I’ve seen a lot of cooking shows, nothing seems like that.

It is real. It’s real and I’m very proud of it. I use this Last Supper analogy, we could sit any head of state around the table and let them try this food. I told you that, but it’s about diversity. It’s about education. It’s about food connecting people. This is this show. And you can sit in your living room, visit countries you have never heard or seen before and experience something unique.

You keep bringing up this Last Supper idea. What would you choose to represent England?

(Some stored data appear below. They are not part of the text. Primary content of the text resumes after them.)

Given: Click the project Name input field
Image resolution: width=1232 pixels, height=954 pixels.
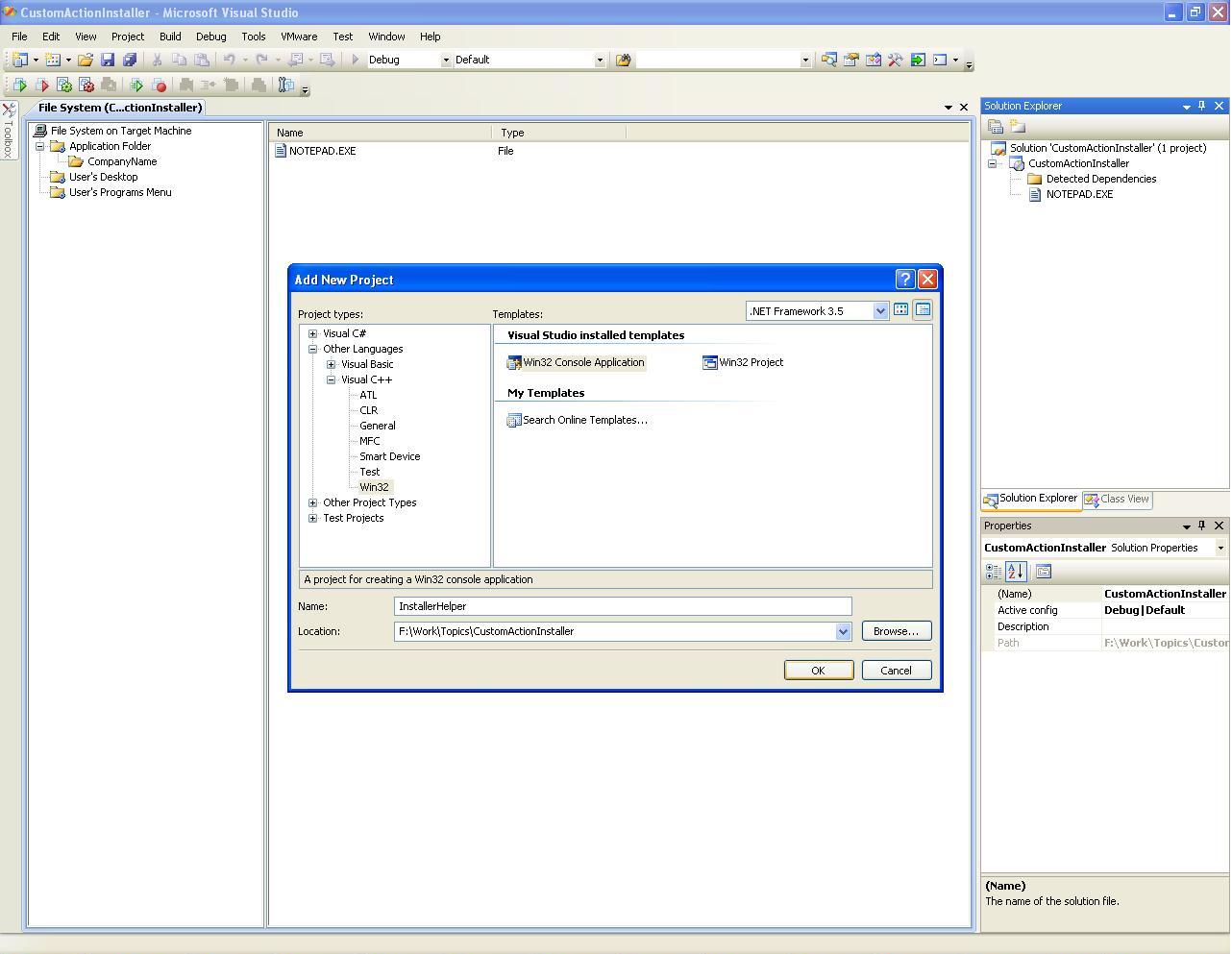Looking at the screenshot, I should (622, 606).
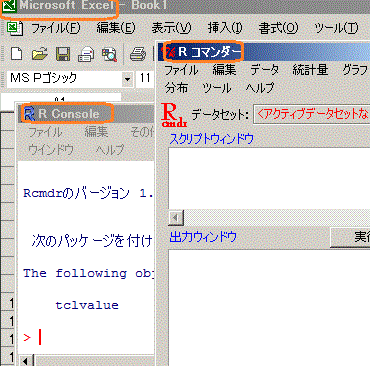Click the Print icon in Excel toolbar
370x366 pixels.
[x=137, y=54]
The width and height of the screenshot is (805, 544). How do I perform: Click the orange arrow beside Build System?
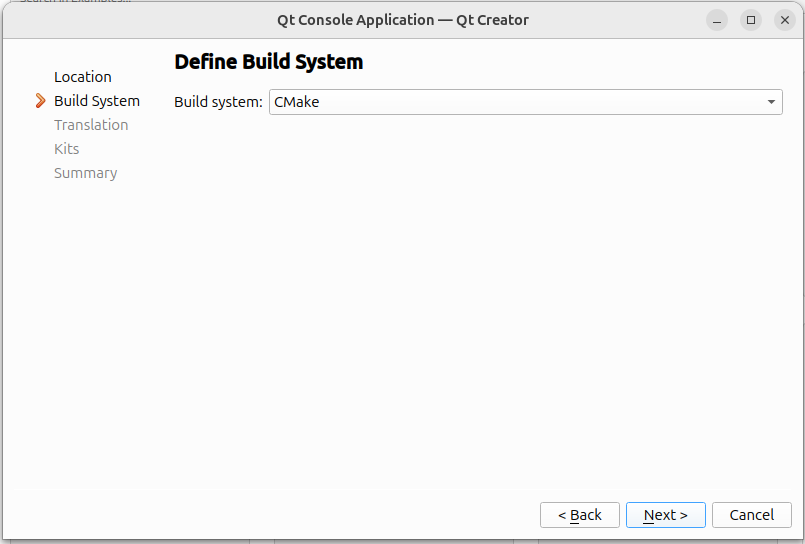(40, 101)
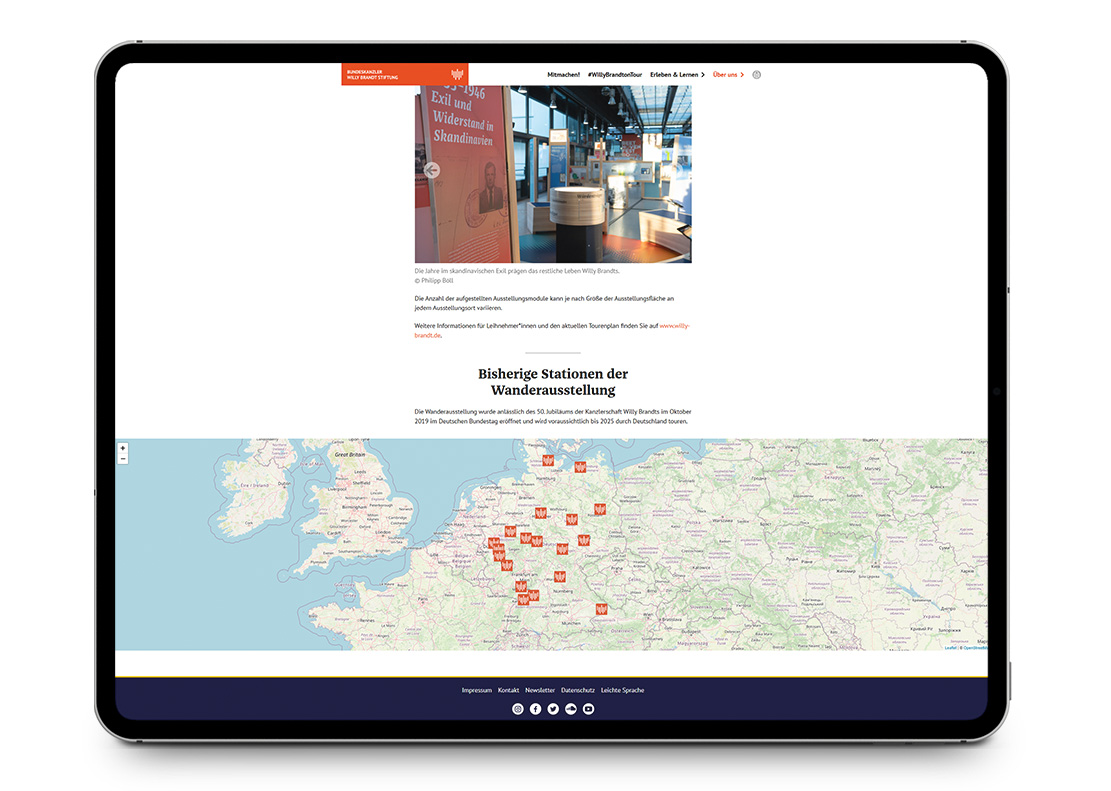Click the round icon right of Über uns
This screenshot has width=1111, height=791.
pos(757,75)
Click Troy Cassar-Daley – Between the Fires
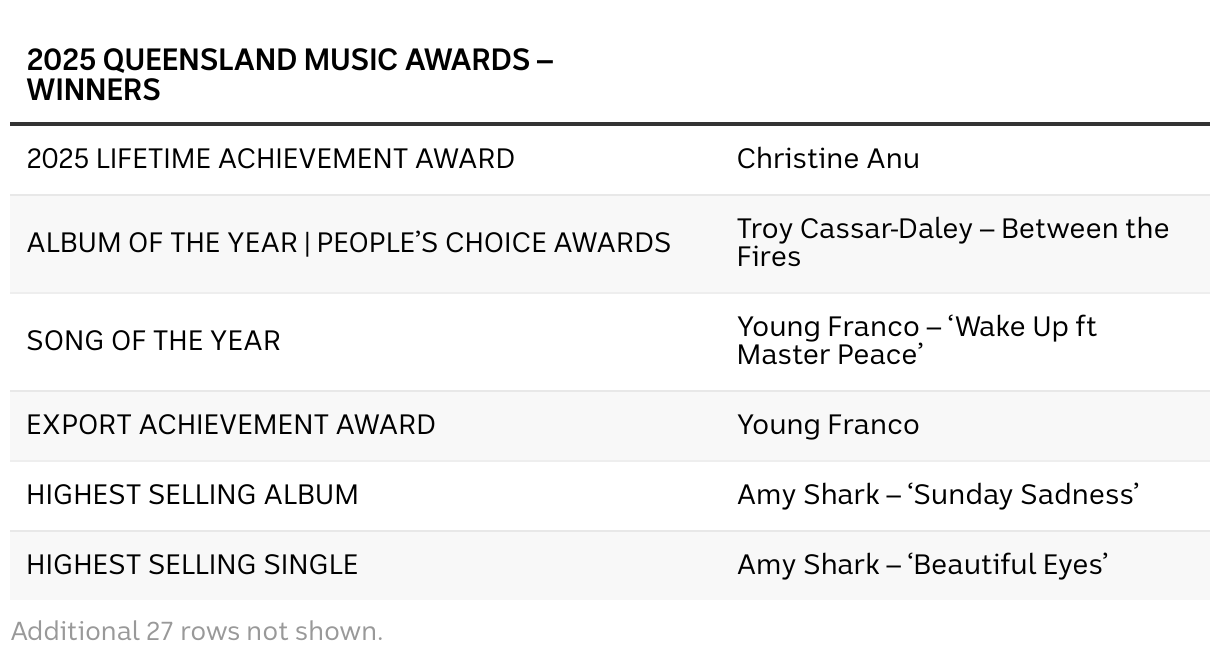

So funny. I think it would be Indian food. I know people say to me the Indian is not an Englishman. Yes, it is. And so it is Chinese. A curry does not come from India. It came from China. I think England is one of the most diverse countries in the world. I grew up, you know, Monday, Monday shepherd’s pie, Friday fish and chips, and Saturday curry. I think it’s time we celebrated this.

One of my favorite things to do is that they not only cook for chefs, but also bring people from the local area with them. It’s interesting because they might not have such a clinically refined palate, but they know what is authentic, and that’s so interesting.

I love that you just said that because I have a 69 year old woman who has cooked this food for a family all her life and so on, and she is judging. She’s not on TV. She judges what she knows, this food and her country and that’s what I love. There are real people, real ingredients and real challenges. There is no cook and I talk to you and people think cooks know and on TV we make them know everything. We are not. It’s not real. We don’t know some of the ingredients. We don’t know how to prepare them. We have to find out. That’s the beauty of this show. When someone tells you they know all about food. I don’t want to talk to them because that’s not real. We do not know it. We know our knowledge is limited and we need to keep learning. It’s all about this. Culture, food and learning education.